> _Collected data entries_:
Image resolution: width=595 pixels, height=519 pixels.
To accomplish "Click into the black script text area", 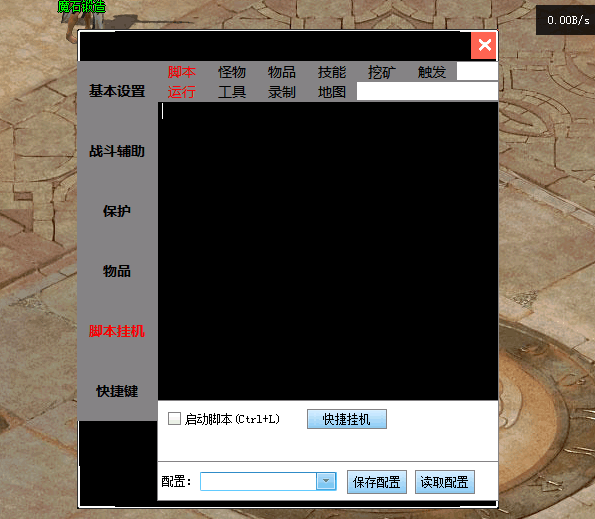I will [x=328, y=251].

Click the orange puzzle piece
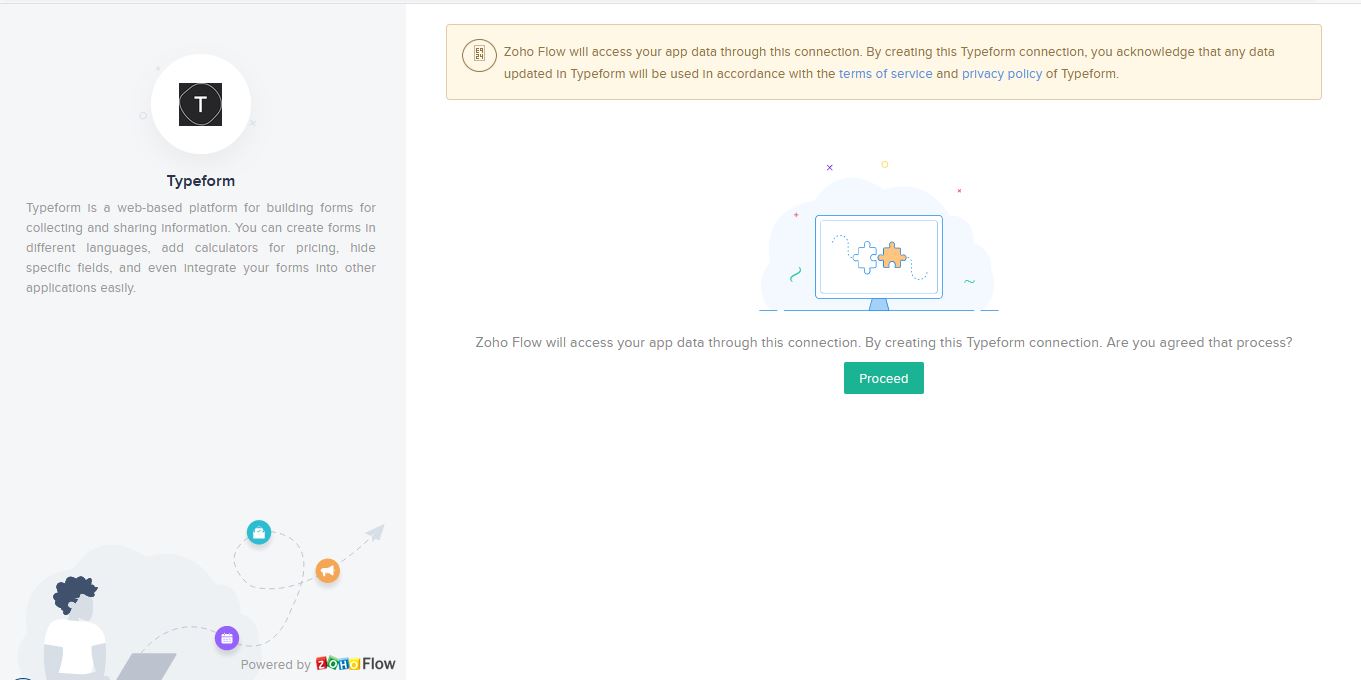point(892,256)
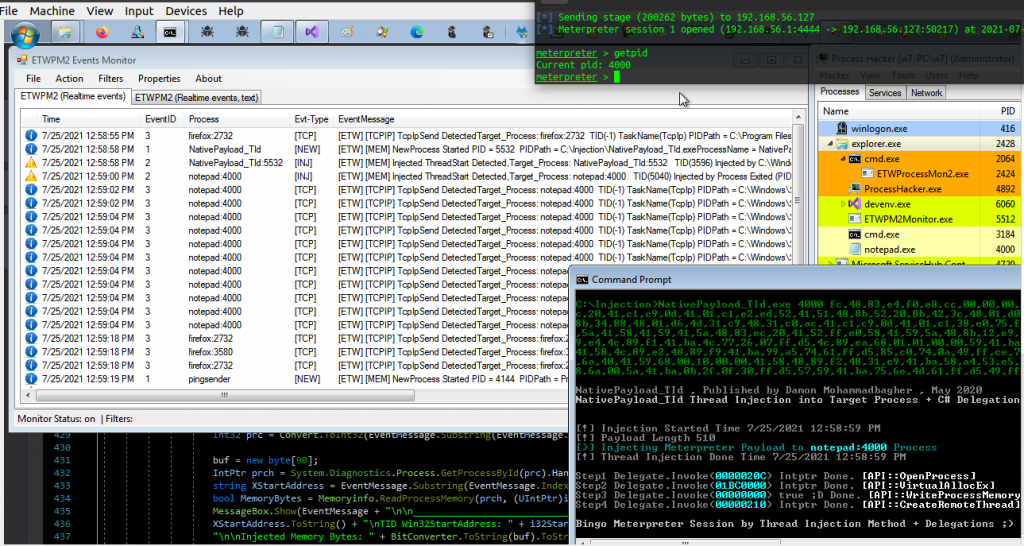Open the Filters menu in ETWPM2
The width and height of the screenshot is (1024, 546).
click(111, 78)
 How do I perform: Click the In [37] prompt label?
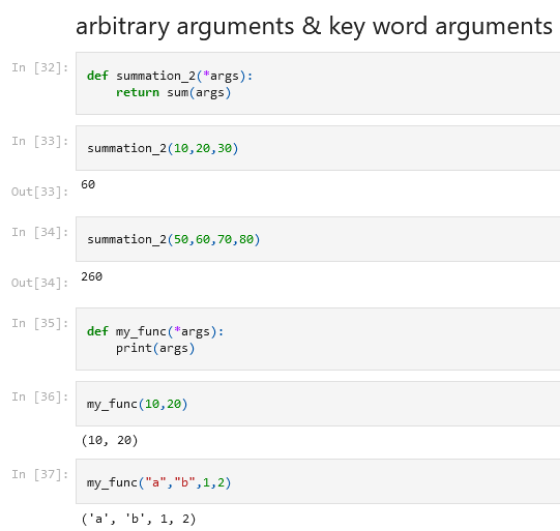pyautogui.click(x=40, y=475)
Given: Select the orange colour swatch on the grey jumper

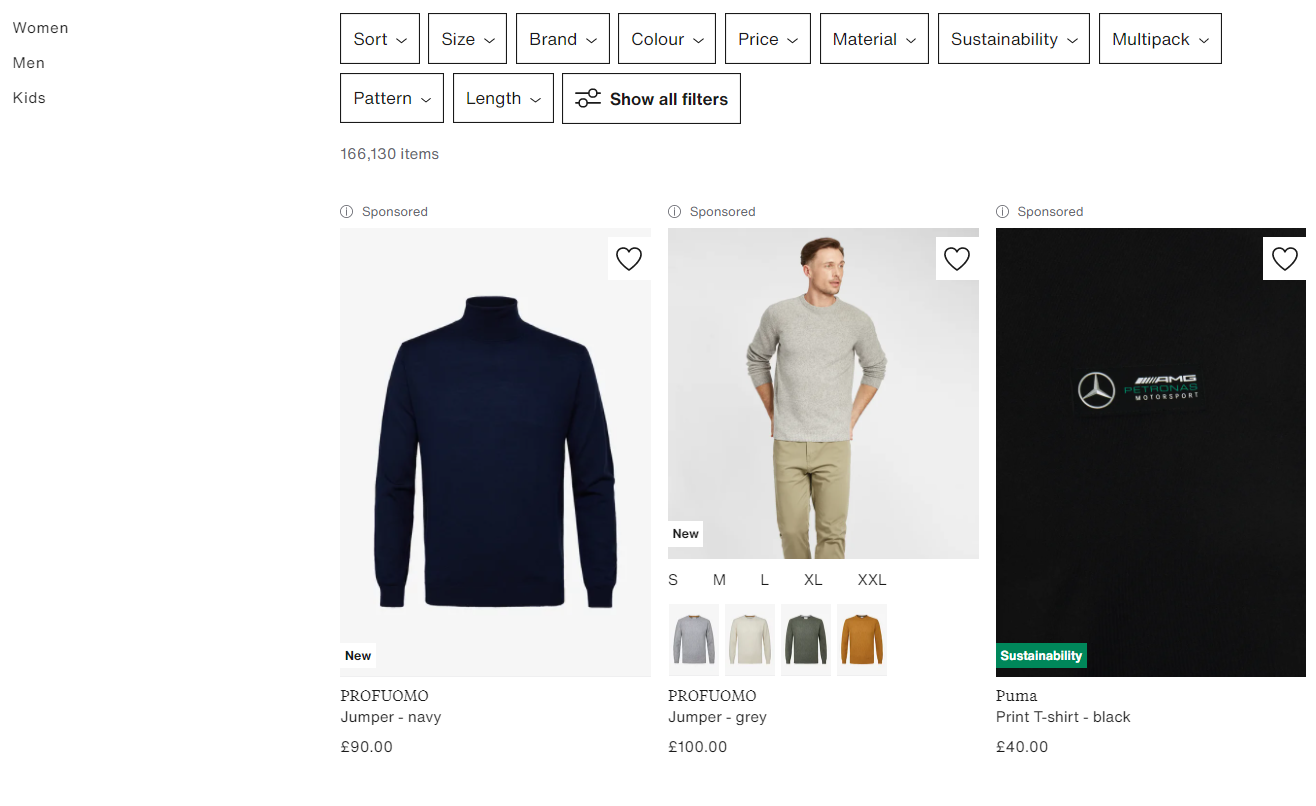Looking at the screenshot, I should coord(861,639).
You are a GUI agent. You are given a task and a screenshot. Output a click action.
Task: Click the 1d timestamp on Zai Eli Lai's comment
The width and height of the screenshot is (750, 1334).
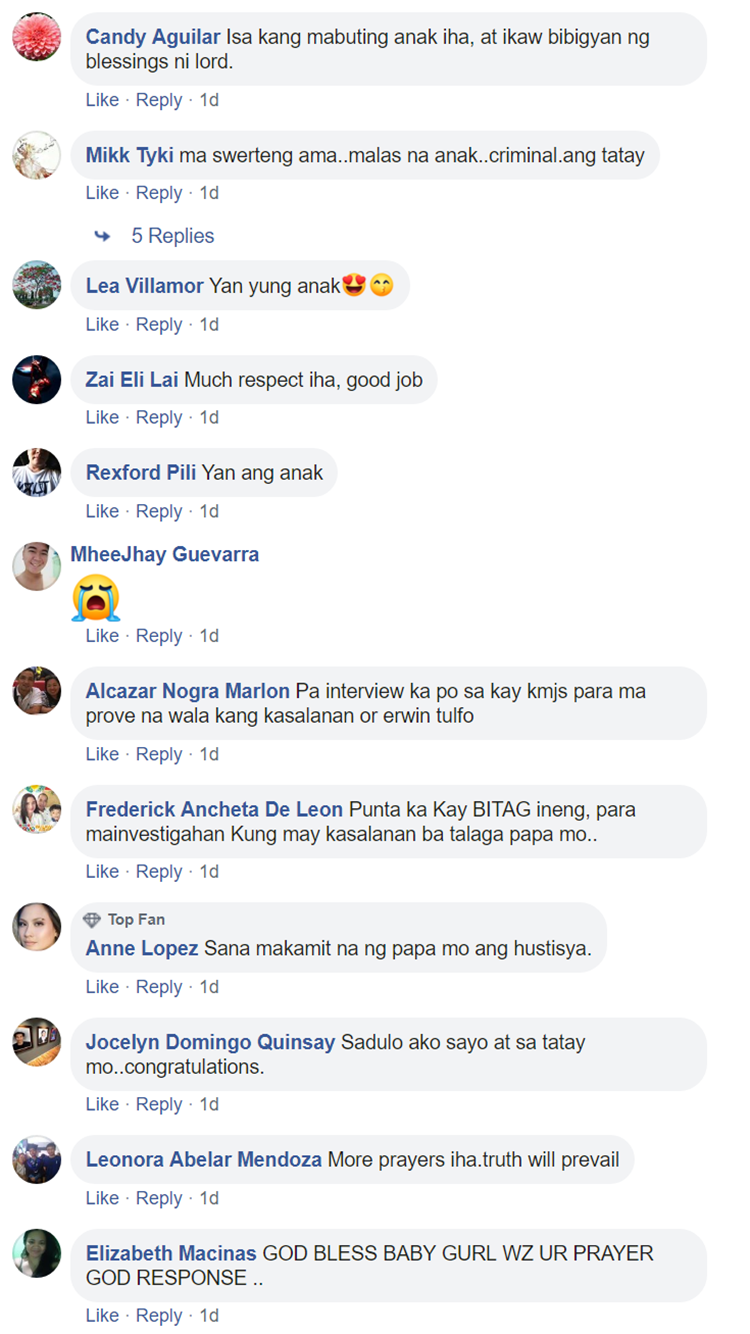pos(209,418)
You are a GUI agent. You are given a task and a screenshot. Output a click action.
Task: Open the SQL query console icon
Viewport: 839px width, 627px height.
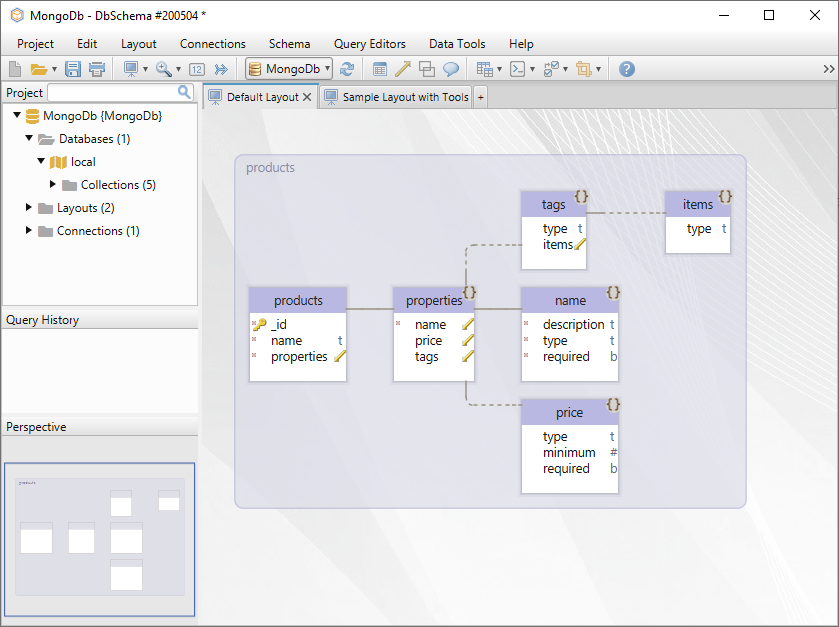pos(518,68)
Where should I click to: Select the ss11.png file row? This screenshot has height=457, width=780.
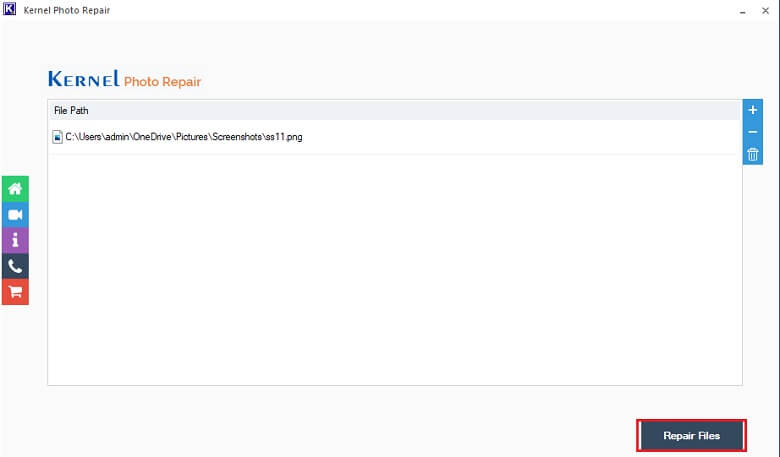(394, 137)
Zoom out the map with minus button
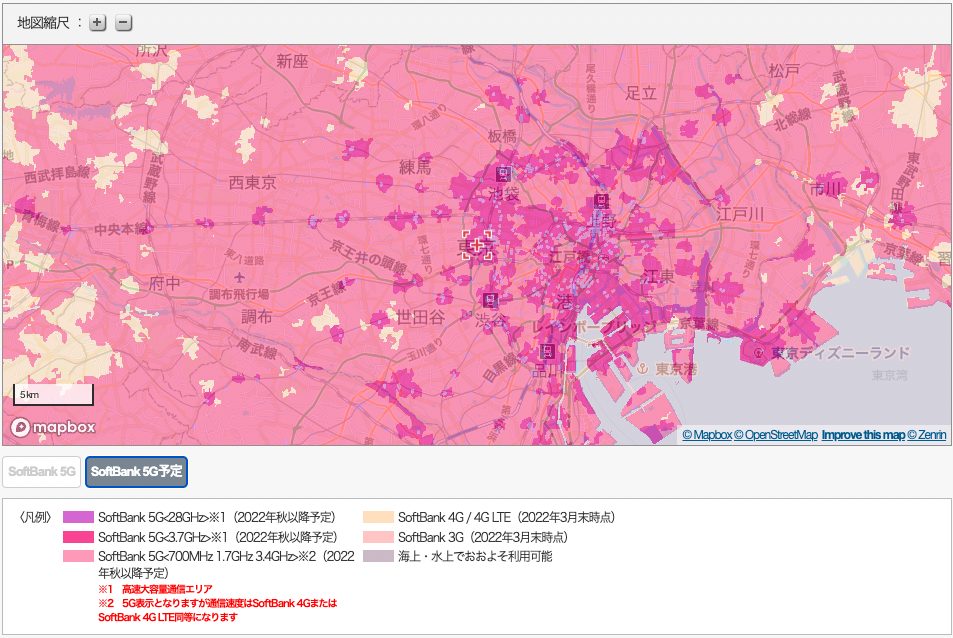The height and width of the screenshot is (638, 953). pyautogui.click(x=124, y=23)
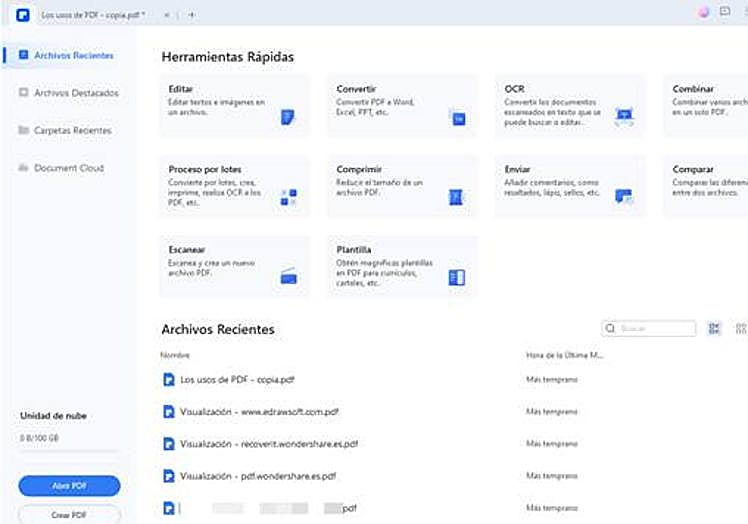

> _Exercise description_: Please retype, exactly and with the pictures left out, the lines from the line containing "Task: Open the SQL query console icon" through the last line of the records above.

> _Answer area_:
Task: Open the SQL query console icon
Viewport: 839px width, 627px height.
pos(518,68)
Where should I click to: Select the ss11.png file row? This screenshot has height=457, width=780.
(394, 137)
Zoom out the map with minus button
The height and width of the screenshot is (638, 953). pyautogui.click(x=124, y=23)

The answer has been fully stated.